• Recorded data:
:::::

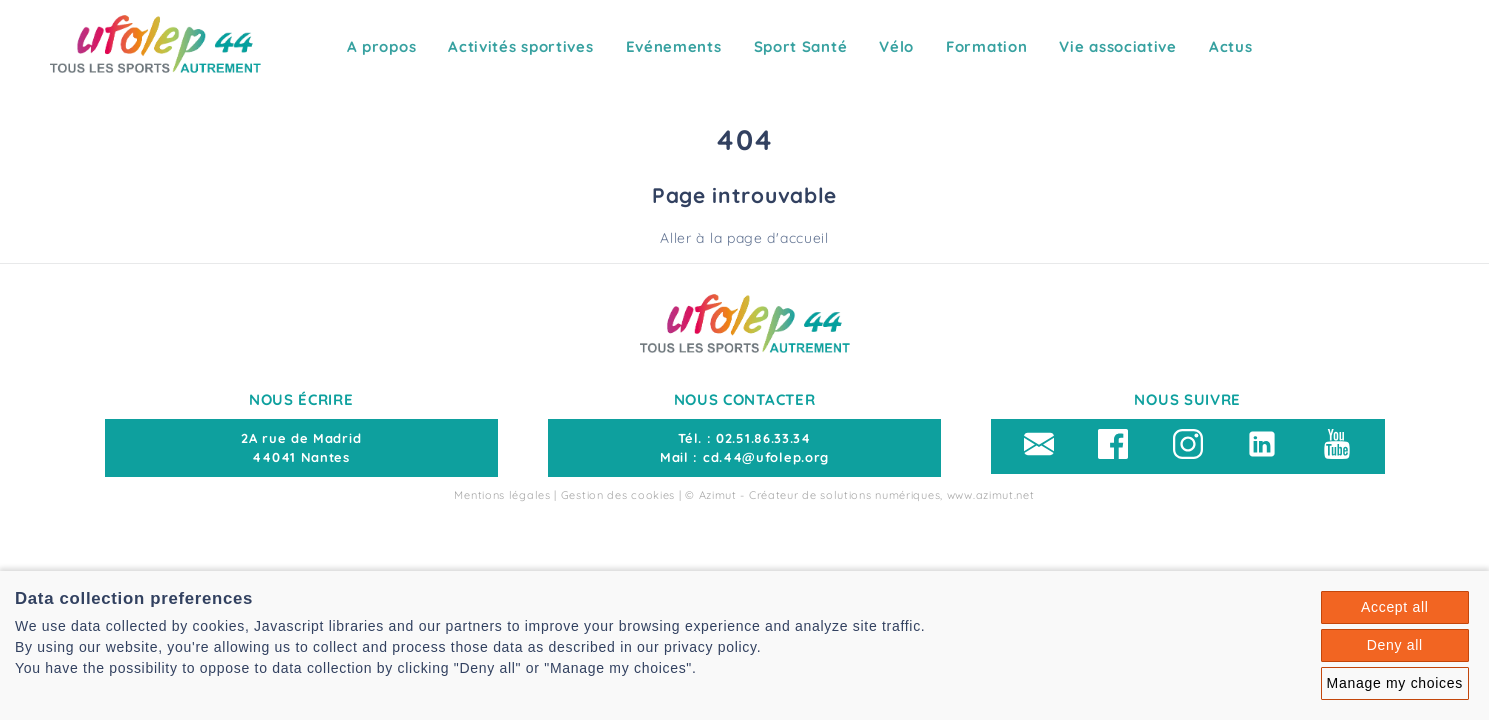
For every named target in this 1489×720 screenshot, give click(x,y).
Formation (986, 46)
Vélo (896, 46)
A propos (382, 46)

:::::

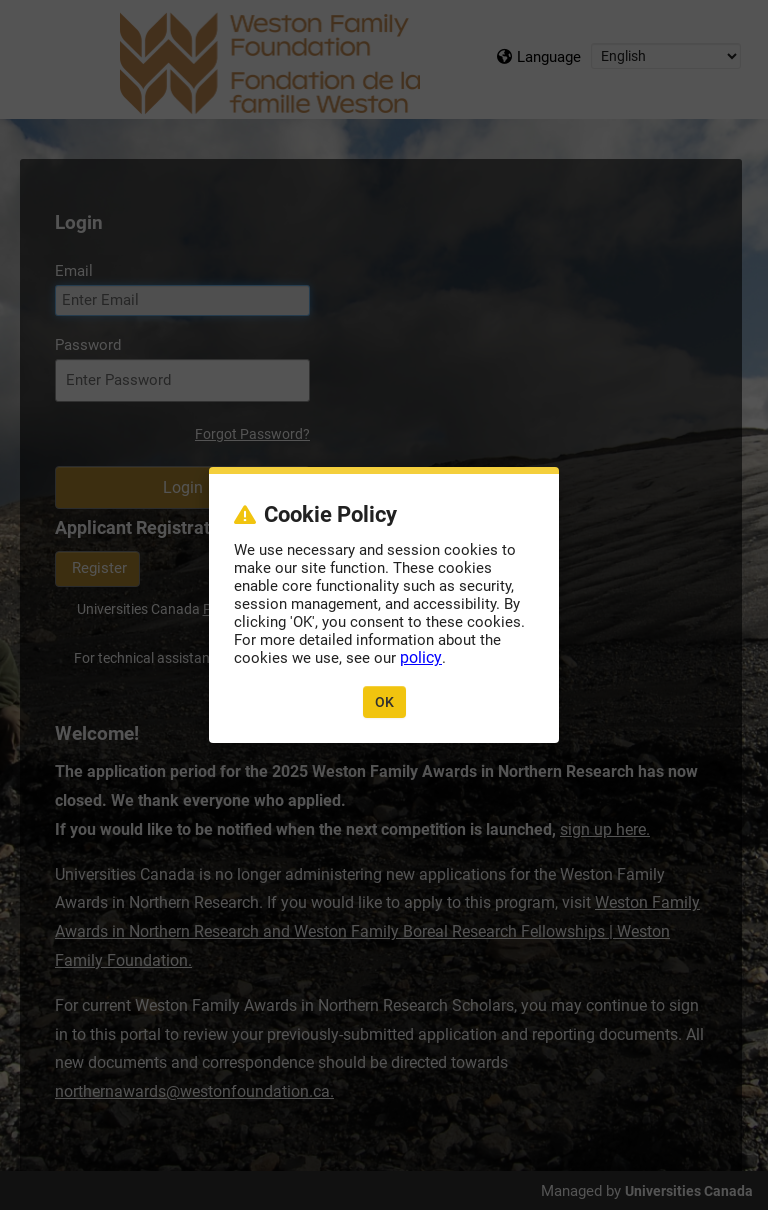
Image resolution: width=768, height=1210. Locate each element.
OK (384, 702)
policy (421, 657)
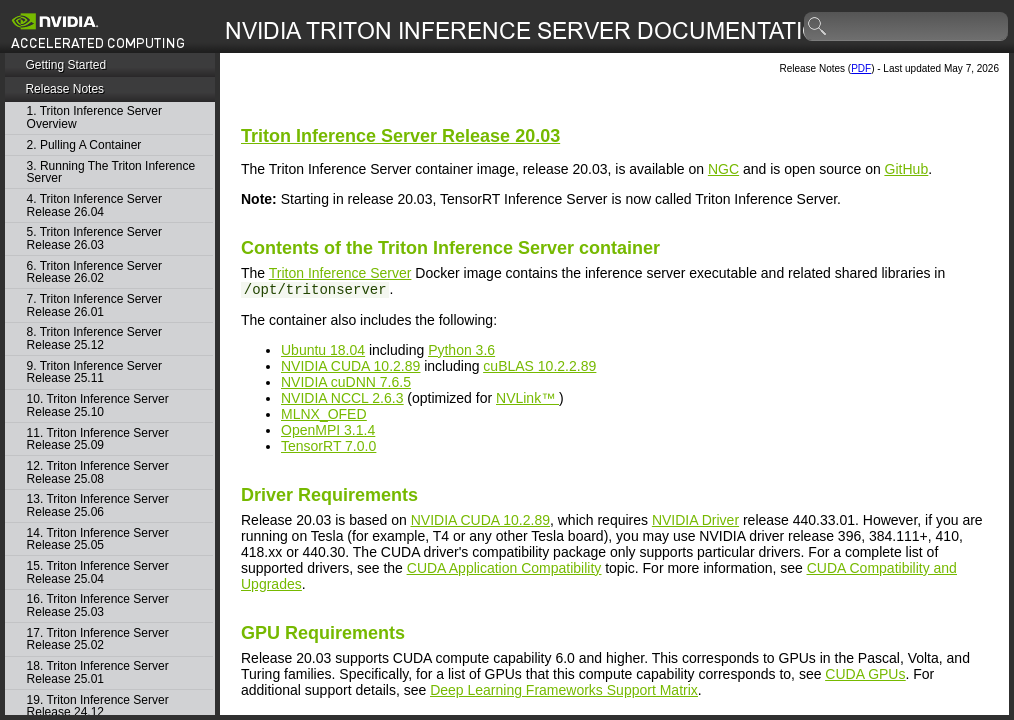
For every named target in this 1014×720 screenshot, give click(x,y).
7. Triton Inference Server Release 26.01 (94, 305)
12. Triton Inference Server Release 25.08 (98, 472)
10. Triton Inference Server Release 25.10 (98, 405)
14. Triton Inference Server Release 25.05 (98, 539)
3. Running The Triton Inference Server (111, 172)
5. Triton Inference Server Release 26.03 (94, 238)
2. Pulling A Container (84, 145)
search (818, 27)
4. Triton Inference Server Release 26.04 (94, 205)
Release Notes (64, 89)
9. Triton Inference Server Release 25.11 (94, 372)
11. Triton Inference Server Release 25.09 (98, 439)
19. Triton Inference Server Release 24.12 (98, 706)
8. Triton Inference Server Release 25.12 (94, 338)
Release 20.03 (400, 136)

:::::

• Exercise description:
Edit the data from the line containing "For every named target in this 1014×720" through the line containing "Release 20.03 (400, 136)", including both ends. Replace every "Triton Inference Server" with "Triton Server", change nothing else, and give back only those lines.

• Task solution:
For every named target in this 1014×720 screenshot, give click(x,y).
7. Triton Server Release 26.01 (94, 305)
12. Triton Server Release 25.08 (98, 472)
10. Triton Server Release 25.10 (98, 405)
14. Triton Server Release 25.05 (98, 539)
3. Running The Triton Server (111, 172)
5. Triton Server Release 26.03 (94, 238)
2. Pulling A Container (84, 145)
search (818, 27)
4. Triton Server Release 26.04 (94, 205)
Release Notes (64, 89)
9. Triton Server Release 25.11 (94, 372)
11. Triton Server Release 25.09 (98, 439)
19. Triton Server Release 24.12 (98, 706)
8. Triton Server Release 25.12 (94, 338)
Release 20.03 (400, 136)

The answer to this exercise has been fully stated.